## What the exercise asks
Your answer should be one number, the count of lines in the listing below containing the word "server".

## Excerpted data
########

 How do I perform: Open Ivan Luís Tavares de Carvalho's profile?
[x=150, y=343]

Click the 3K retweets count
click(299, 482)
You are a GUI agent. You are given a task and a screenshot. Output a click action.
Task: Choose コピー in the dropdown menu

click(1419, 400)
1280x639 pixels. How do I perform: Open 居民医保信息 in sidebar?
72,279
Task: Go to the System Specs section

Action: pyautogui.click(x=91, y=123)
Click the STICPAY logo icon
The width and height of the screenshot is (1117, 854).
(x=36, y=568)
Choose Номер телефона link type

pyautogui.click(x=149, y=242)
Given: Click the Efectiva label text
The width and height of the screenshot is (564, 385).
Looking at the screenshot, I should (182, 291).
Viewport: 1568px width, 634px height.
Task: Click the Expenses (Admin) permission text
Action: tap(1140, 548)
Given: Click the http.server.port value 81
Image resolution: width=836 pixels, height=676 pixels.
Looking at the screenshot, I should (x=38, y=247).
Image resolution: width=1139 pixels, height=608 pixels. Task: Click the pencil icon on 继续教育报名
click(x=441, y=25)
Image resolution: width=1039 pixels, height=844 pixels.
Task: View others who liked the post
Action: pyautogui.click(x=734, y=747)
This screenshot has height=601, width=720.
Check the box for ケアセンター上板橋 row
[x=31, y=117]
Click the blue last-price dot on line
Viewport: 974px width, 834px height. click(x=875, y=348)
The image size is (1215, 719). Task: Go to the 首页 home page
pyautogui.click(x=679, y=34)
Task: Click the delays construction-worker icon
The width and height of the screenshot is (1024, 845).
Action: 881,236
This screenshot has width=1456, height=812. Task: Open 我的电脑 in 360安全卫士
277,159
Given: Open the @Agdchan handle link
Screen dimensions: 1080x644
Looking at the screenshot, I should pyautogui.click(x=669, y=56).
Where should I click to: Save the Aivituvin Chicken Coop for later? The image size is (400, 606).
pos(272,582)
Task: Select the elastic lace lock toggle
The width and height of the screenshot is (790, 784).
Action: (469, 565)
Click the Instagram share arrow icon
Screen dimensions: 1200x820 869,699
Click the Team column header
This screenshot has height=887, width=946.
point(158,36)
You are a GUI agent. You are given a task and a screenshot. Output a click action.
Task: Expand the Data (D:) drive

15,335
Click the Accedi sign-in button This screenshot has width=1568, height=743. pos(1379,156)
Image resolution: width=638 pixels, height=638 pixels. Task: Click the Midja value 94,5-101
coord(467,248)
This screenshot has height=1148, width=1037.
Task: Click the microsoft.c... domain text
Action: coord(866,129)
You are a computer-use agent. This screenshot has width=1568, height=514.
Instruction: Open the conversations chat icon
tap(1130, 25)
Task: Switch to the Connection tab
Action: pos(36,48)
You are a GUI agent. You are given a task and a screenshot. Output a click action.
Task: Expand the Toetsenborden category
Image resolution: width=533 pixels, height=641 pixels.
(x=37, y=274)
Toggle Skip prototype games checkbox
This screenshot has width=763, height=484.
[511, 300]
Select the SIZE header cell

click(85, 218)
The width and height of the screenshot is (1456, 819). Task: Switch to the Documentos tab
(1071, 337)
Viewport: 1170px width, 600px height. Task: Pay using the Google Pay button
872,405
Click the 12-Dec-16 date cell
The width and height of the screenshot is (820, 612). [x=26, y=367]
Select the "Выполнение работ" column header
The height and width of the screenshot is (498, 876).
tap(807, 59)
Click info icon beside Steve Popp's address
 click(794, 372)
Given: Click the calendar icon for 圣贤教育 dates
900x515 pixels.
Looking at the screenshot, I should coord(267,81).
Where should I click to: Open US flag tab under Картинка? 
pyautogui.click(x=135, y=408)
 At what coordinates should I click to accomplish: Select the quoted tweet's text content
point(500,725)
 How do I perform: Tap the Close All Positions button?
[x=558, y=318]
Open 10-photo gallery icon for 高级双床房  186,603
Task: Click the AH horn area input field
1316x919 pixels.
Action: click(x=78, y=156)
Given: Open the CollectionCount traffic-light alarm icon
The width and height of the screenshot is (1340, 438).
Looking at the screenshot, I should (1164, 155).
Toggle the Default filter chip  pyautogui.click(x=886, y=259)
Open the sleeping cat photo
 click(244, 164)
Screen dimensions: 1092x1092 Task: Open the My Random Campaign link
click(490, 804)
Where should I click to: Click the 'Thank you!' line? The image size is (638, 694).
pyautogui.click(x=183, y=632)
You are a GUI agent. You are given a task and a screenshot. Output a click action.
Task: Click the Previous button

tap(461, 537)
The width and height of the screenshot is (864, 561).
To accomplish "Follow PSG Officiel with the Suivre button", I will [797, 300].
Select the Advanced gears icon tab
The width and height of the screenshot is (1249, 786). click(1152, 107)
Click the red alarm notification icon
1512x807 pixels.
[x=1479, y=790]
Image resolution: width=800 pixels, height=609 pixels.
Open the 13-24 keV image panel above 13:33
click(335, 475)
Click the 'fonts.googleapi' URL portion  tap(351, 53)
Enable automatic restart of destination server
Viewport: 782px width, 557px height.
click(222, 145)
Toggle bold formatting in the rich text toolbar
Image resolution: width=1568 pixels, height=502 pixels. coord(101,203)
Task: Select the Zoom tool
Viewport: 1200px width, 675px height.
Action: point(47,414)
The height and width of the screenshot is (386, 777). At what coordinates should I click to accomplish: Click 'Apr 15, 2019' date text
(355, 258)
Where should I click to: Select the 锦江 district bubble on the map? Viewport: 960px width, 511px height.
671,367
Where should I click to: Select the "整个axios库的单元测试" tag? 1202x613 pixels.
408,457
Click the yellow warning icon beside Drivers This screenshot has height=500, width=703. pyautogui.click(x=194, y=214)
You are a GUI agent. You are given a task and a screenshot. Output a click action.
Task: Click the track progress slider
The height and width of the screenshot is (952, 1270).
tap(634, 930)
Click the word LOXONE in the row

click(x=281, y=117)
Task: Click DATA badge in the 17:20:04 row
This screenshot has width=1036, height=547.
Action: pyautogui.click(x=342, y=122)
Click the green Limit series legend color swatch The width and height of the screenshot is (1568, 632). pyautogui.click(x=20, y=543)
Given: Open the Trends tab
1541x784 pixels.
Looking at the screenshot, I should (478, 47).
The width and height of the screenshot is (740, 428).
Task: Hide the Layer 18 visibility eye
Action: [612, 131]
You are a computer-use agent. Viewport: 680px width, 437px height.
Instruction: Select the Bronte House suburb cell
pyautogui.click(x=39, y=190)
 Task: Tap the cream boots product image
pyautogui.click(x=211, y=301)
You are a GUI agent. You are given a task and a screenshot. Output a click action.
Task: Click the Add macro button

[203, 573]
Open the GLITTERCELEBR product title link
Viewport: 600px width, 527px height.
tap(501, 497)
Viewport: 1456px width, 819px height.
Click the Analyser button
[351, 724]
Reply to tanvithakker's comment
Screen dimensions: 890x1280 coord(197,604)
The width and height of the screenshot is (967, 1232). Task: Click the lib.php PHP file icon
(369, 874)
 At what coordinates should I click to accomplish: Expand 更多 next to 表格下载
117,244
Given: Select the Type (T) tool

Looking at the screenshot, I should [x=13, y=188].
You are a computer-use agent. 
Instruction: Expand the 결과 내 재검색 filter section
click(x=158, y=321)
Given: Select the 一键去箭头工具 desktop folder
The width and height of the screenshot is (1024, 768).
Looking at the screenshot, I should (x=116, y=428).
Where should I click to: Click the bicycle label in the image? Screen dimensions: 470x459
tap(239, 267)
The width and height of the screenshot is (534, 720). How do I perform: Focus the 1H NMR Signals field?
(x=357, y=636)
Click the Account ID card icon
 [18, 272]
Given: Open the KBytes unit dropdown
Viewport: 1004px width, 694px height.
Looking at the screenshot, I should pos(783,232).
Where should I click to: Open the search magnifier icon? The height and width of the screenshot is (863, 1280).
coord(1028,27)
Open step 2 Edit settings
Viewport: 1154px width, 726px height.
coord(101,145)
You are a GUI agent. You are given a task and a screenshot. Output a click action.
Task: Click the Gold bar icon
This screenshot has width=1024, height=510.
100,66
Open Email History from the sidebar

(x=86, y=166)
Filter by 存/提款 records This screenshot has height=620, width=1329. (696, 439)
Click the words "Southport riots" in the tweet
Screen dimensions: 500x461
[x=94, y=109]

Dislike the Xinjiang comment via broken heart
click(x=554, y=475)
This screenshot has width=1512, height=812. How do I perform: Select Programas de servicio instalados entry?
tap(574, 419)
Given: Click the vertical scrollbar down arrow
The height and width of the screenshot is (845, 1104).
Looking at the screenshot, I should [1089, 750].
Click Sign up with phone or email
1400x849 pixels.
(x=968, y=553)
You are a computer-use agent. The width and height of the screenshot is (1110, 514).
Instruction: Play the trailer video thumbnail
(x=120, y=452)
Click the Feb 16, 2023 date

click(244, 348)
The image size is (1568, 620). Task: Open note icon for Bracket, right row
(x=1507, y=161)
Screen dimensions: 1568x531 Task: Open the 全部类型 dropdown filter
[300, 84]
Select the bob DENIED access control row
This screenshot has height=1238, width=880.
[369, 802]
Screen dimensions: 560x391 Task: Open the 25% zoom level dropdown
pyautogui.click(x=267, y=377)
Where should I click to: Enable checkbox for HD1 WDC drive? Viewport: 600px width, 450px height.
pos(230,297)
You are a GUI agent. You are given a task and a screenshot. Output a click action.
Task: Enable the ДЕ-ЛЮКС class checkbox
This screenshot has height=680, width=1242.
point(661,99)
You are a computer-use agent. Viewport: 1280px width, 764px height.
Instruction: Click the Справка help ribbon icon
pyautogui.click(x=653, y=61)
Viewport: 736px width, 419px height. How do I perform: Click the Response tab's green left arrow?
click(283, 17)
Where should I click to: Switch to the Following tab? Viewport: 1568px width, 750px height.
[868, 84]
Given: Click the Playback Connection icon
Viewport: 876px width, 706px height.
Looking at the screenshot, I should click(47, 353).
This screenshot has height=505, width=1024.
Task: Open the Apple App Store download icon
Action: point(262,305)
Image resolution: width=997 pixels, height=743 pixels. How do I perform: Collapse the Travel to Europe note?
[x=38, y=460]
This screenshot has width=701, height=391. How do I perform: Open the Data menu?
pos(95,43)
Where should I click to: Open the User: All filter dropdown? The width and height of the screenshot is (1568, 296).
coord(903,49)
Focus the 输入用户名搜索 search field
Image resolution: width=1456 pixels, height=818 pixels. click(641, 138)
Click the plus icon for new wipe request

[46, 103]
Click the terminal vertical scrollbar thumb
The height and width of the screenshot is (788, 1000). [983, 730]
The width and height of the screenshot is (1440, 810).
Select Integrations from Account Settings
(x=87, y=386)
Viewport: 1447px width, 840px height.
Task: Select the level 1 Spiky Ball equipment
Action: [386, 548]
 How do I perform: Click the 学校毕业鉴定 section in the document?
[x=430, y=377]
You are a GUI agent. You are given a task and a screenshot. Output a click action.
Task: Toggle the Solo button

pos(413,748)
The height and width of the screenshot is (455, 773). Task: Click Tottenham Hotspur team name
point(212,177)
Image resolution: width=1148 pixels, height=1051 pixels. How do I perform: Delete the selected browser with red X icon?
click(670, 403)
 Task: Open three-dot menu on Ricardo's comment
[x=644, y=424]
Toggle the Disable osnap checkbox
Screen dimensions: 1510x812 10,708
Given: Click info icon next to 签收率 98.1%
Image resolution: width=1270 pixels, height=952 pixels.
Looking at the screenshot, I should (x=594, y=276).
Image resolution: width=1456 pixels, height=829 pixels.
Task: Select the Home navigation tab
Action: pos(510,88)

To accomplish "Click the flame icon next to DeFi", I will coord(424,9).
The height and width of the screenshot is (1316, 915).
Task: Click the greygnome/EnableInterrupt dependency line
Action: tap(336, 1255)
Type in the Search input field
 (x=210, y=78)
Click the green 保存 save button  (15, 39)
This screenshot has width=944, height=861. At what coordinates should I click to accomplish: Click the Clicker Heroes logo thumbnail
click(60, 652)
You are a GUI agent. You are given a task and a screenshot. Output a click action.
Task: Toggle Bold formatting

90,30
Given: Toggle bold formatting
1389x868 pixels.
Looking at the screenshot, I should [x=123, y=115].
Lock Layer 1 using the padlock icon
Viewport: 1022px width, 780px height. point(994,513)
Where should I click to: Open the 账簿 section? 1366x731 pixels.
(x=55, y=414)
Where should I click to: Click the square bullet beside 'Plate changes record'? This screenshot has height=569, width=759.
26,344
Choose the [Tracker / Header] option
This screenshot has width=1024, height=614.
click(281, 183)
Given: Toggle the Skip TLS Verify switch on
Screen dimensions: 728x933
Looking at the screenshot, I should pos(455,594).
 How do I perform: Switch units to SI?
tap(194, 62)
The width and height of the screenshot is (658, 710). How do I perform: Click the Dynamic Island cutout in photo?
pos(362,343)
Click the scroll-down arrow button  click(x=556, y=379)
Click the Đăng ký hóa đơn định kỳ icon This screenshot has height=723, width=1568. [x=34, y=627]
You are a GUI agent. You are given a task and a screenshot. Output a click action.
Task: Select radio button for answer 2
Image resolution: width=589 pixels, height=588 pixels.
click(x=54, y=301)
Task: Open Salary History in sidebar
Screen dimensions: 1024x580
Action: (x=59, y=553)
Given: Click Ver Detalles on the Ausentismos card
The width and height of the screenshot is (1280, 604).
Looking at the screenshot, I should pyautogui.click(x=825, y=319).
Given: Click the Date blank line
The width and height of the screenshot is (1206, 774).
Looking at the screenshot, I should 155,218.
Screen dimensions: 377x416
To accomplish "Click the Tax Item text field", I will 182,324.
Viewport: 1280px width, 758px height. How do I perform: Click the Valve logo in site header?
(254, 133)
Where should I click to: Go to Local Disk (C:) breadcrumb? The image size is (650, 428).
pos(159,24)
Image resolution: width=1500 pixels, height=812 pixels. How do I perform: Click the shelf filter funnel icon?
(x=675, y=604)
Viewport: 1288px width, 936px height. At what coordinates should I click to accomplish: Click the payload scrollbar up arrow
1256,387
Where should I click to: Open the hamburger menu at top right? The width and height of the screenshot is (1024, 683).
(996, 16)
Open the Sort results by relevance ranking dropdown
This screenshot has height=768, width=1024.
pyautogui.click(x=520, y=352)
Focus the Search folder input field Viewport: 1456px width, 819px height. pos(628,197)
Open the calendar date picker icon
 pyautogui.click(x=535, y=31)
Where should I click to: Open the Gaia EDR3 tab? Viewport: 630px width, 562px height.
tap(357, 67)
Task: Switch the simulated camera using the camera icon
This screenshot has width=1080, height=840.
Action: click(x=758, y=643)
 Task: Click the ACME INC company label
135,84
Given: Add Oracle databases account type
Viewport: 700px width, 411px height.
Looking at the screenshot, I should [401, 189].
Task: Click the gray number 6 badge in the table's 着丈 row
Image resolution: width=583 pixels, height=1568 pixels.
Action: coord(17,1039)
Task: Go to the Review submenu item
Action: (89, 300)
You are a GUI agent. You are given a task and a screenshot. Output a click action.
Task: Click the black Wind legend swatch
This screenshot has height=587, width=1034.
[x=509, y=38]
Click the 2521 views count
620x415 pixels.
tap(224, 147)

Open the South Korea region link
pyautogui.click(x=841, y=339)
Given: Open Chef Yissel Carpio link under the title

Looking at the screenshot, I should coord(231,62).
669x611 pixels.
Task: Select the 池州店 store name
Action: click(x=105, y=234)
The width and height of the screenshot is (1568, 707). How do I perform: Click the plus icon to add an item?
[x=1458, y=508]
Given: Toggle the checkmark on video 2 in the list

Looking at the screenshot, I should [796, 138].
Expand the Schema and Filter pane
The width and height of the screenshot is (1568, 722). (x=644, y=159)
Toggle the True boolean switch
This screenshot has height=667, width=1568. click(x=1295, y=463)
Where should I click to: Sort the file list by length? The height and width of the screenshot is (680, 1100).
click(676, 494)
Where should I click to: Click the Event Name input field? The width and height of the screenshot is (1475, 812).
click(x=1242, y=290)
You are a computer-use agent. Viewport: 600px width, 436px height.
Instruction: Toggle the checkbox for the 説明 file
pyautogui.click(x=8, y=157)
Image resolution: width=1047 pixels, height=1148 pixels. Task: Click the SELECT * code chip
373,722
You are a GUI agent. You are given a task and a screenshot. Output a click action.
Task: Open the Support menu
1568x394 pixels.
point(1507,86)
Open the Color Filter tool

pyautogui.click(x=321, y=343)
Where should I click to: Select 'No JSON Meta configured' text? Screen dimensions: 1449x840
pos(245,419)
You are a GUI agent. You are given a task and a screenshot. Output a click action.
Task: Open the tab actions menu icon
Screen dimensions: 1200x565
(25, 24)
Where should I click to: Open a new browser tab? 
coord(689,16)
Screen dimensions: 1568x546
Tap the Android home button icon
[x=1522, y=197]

########

## Result below
2